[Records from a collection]
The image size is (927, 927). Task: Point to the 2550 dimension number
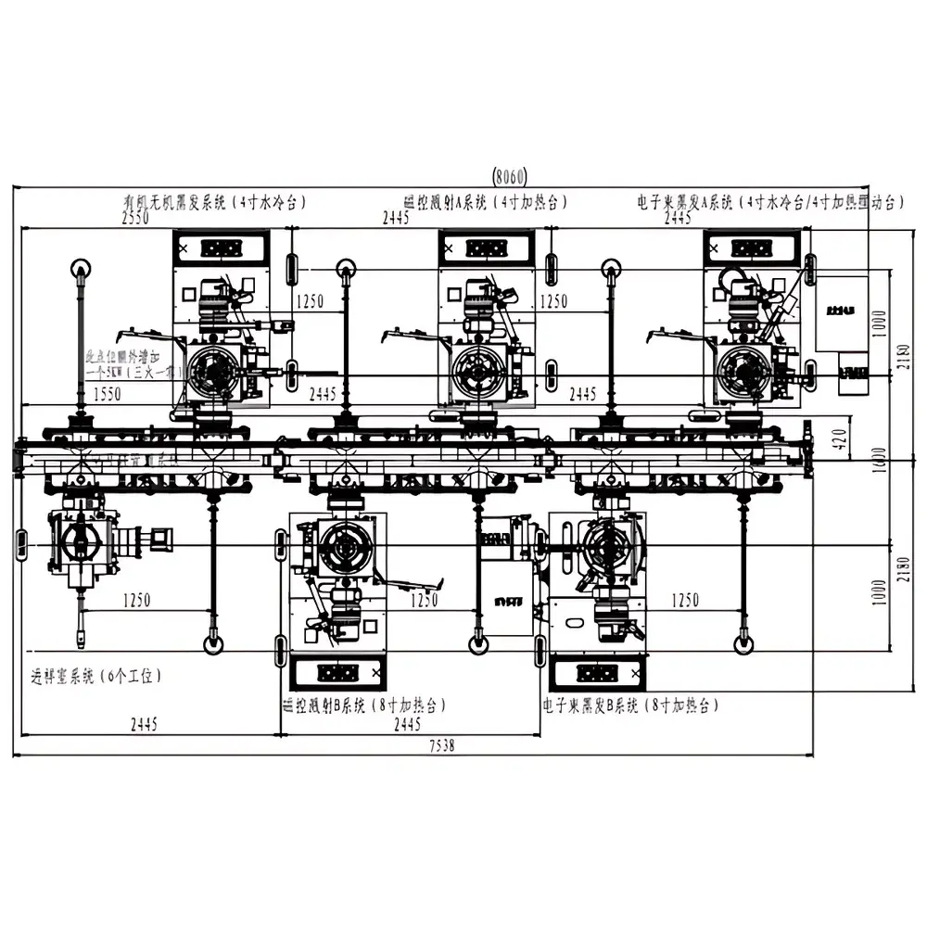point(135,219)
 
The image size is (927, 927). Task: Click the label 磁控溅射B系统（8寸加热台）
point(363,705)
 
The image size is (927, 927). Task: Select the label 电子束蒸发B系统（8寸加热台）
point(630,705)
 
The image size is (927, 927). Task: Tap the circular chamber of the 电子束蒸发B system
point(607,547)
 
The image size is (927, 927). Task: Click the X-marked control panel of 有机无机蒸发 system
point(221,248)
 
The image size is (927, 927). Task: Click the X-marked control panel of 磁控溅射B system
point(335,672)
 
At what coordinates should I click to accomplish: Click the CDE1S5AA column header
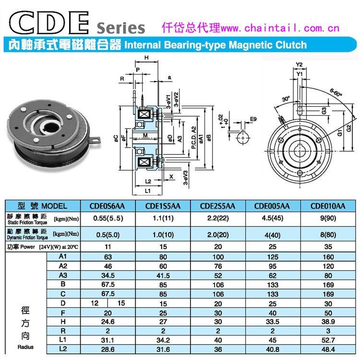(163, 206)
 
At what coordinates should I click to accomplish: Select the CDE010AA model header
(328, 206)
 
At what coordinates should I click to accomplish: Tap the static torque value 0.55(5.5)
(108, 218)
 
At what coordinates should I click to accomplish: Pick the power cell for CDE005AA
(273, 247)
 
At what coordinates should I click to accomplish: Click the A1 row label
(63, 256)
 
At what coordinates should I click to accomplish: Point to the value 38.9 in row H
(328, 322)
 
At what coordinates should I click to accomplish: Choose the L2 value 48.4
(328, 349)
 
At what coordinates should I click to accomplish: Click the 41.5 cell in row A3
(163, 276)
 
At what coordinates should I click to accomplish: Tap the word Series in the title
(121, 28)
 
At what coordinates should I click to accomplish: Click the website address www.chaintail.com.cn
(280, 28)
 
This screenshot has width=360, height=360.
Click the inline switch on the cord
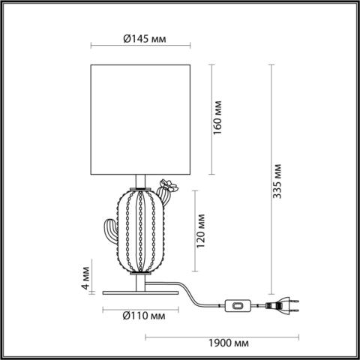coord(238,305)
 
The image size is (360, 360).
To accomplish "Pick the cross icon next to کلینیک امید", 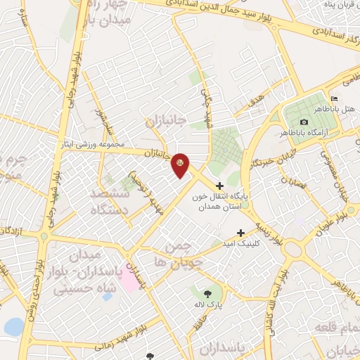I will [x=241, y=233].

==

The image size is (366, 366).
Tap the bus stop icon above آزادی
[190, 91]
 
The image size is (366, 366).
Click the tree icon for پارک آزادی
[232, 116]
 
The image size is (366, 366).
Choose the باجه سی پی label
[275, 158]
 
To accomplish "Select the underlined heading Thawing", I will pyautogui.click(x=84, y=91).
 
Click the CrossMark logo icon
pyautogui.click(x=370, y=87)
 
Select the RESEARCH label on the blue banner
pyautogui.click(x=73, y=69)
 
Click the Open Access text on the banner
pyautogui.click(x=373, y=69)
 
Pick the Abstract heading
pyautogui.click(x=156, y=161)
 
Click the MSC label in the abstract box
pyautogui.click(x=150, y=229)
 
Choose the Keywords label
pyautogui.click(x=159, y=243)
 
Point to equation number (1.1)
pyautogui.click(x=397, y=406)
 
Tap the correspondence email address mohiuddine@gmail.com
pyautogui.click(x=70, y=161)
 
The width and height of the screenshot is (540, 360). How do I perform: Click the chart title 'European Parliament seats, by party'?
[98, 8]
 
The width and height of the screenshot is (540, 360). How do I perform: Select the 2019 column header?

## Short exercise
Copy out word for word the lines from the one containing "The image size is (927, 927). Task: Point" up to and including the one containing "point(221,248)", leaving out the pictures.

## Final result
The image size is (927, 927). Task: Point to the 2550 dimension number
point(135,219)
 
The image size is (927, 927). Task: Click the label 磁控溅射B系统（8寸加热台）
point(363,705)
 
The image size is (927, 927). Task: Select the label 电子束蒸发B系统（8寸加热台）
point(630,705)
 
The image size is (927, 927). Task: Tap the circular chamber of the 电子束蒸发B system
point(607,547)
 
The image size is (927, 927). Task: Click the X-marked control panel of 有机无机蒸发 system
point(221,248)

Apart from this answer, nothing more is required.